Top of Exercise inputs

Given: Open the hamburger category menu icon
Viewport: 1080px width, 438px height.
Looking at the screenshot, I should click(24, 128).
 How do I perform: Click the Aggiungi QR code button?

Bottom of Exercise inputs
Top of Exercise inputs

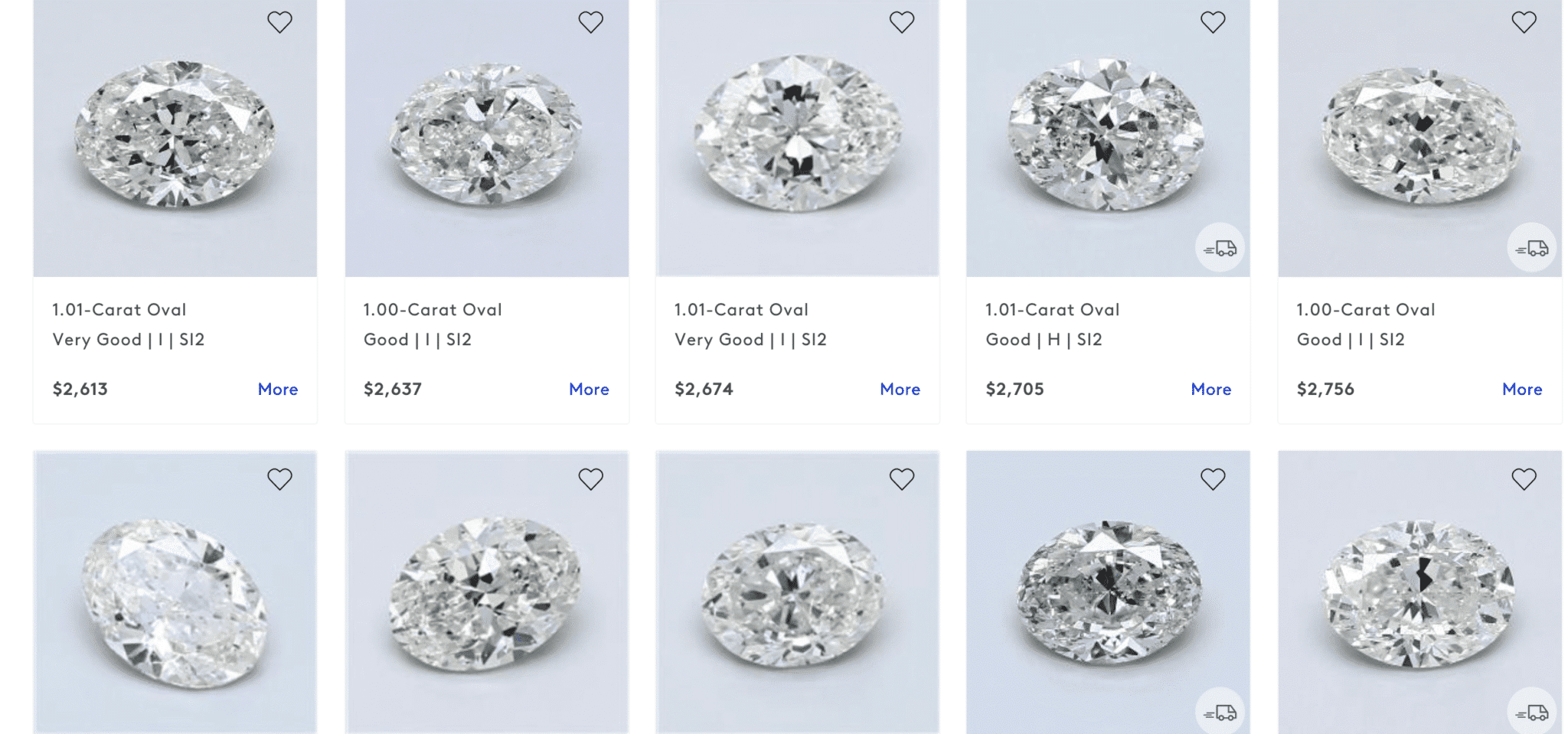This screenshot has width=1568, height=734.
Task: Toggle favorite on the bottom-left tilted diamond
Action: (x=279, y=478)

Bottom of Exercise inputs

> [Assignment]
Please give an exact copy of the lines above, beginning with the line containing "Given: Open the hamburger category menu icon" and running through the line containing "How do I perform: Click", and of no other lines.

> [Result for this task]
Given: Open the hamburger category menu icon
Viewport: 1080px width, 438px height.
Looking at the screenshot, I should click(24, 128).
 How do I perform: Click the Aggiungi QR code button?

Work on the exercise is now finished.